TO DO:
1. According to the passage on technology that did not work as expected, what percentage stake did BHP take in Orbital in 1991?
2. Echo the passage on technology that did not work as expected word for word, beginning at "Technology that did" and stopping after "peak at $24.".

Technology that did not work as expected

The orbital engine was invented by Ralph Sarich in 1972and at one time was expected to revolutionise combustion engines, with fewer moving parts and greater efficiency.  In 1991, the future for Orbital – a company that owned the technology for orbital engines – looked bright and BHP took a 25% stake in the company. Despite this promise, a range of technical problems with cooling and lubricating the engine proved unsolvable and both the founder and BHP ran for the exits. Orbital still exists selling fuel injection technology and propulsion systems for drones, but with a share price of $0.59 which is a long way from its peak at $24.

ERG’s future looked bright 17 years ago and was a glamour tech stock listed on the ASX offering smartcards for mass transit systems from Moscow to Manila. Whilst the technology itself was sound the company was effectively sunk, not by the offshore moves but by difficulties in implementing the ERG’s T-Card in Sydney and issues with the NSW State Government which led to the project being scrapped.  Ultimately this resulted in lawsuits and the company was delisted in 2009.

The above table shows the ASX Top 50 as of April 2017 ranked by market capitalisation.  Whilst it is usually hard to identify at the time which strong companies will falter in the future, history strongly suggests that amongst this list there are one or two companies, currently considered blue chips that will either go into administration or slide back into insignificance. Below we identify some considerations that might influence the future fates of current blue chips.

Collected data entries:
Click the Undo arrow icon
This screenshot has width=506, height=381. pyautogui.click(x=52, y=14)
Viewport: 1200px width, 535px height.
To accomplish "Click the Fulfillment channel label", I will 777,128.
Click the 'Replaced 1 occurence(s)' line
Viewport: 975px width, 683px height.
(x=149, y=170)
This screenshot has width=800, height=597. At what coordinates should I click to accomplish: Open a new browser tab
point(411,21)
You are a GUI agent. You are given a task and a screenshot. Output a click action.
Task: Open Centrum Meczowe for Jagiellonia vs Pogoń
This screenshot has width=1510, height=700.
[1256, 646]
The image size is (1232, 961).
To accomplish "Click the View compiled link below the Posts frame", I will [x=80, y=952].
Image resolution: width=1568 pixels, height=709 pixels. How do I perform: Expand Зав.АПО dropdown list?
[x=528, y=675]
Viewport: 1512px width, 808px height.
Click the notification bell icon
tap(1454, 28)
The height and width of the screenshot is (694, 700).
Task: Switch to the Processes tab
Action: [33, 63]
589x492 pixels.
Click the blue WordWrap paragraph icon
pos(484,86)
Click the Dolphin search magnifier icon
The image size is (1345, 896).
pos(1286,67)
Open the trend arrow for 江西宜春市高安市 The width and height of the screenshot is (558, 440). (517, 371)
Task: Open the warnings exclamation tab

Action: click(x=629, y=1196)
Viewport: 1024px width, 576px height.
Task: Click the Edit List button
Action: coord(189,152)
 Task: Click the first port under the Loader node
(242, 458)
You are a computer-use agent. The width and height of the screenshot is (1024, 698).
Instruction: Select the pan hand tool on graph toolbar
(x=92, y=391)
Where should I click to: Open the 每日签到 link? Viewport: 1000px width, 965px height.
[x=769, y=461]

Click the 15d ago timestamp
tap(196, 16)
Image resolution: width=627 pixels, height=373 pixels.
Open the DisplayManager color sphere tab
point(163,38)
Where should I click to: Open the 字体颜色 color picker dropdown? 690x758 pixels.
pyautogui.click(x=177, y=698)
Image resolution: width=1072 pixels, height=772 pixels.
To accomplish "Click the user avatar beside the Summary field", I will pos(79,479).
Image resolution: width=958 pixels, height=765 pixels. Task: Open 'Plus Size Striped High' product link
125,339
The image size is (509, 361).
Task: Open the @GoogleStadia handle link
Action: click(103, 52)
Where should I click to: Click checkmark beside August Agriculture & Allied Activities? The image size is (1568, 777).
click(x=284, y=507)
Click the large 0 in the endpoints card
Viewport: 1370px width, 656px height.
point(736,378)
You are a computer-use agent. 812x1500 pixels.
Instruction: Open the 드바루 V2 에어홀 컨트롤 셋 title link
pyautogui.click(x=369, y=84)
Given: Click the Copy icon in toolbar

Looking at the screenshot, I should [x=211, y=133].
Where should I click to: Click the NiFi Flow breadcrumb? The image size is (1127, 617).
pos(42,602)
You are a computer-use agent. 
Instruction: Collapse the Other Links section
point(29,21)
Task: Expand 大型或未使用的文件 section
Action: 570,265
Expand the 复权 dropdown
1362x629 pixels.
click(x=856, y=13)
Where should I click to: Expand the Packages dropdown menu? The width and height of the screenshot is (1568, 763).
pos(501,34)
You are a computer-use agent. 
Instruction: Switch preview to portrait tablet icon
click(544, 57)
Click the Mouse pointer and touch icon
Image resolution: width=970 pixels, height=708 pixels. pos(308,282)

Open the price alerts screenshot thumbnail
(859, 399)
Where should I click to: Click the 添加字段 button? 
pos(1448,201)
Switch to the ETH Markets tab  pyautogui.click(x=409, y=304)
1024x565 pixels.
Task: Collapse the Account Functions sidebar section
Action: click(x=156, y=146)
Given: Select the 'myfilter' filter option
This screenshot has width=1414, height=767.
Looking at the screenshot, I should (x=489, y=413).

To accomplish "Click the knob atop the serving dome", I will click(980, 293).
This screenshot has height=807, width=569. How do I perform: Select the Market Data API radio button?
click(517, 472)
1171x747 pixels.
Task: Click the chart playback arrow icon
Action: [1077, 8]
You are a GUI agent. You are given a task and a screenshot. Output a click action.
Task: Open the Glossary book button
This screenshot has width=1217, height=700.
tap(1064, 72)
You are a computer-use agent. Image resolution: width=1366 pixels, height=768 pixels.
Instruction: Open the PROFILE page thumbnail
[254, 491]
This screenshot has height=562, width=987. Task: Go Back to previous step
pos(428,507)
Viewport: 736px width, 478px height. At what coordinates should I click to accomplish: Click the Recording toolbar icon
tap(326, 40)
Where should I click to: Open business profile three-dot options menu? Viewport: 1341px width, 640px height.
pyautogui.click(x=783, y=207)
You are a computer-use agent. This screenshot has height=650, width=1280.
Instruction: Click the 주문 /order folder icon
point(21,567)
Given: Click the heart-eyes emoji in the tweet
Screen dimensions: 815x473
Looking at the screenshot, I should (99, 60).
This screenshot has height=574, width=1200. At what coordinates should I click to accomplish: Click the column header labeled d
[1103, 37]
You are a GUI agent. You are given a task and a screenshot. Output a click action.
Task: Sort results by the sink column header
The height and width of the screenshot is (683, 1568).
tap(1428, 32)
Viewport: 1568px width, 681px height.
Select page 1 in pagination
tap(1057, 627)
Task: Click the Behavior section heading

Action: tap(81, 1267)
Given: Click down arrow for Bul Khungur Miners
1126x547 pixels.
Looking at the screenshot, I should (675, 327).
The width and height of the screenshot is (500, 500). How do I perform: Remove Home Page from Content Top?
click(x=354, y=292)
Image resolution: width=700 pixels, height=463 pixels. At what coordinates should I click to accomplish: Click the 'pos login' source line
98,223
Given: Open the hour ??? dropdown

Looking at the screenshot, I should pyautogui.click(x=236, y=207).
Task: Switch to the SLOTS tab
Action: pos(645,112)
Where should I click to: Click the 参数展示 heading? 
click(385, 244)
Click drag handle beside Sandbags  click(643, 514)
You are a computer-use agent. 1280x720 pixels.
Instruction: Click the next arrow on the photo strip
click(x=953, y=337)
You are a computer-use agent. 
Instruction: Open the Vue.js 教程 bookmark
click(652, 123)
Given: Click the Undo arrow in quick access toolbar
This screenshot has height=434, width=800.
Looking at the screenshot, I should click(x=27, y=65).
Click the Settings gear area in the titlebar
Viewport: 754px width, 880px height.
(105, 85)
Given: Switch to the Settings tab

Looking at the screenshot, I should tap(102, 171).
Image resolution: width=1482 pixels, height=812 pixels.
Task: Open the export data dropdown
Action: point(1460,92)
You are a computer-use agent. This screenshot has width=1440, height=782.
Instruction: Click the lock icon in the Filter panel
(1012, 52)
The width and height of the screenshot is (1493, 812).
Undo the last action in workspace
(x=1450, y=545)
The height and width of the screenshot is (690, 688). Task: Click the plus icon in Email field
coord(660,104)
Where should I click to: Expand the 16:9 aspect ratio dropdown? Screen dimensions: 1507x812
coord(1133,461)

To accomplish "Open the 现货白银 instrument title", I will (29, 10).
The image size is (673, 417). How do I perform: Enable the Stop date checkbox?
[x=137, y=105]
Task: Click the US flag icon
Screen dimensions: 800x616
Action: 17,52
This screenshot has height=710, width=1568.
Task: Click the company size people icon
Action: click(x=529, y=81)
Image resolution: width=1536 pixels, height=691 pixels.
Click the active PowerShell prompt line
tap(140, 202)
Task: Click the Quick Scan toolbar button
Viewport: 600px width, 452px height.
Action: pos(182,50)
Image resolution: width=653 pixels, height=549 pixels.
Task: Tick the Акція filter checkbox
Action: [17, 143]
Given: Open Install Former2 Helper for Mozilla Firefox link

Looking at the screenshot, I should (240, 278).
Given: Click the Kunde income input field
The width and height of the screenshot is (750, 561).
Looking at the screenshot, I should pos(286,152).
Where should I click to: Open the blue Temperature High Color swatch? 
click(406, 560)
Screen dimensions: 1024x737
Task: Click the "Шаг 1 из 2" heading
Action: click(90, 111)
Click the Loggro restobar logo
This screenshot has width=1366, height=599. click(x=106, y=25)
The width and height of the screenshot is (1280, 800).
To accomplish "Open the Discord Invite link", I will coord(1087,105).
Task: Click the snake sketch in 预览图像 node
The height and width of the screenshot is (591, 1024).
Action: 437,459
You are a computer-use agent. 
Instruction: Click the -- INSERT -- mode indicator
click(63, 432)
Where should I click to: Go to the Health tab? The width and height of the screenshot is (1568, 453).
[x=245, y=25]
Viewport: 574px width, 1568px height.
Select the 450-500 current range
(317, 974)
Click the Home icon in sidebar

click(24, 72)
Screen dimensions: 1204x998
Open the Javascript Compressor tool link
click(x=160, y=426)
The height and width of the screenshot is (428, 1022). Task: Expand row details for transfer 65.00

TASK RESPONSES:
1. BHP took a 25% stake.

2.
Technology that did not work as expected

The orbital engine was invented by Ralph Sarich in 1972and at one time was expected to revolutionise combustion engines, with fewer moving parts and greater efficiency.  In 1991, the future for Orbital – a company that owned the technology for orbital engines – looked bright and BHP took a 25% stake in the company. Despite this promise, a range of technical problems with cooling and lubricating the engine proved unsolvable and both the founder and BHP ran for the exits. Orbital still exists selling fuel injection technology and propulsion systems for drones, but with a share price of $0.59 which is a long way from its peak at $24.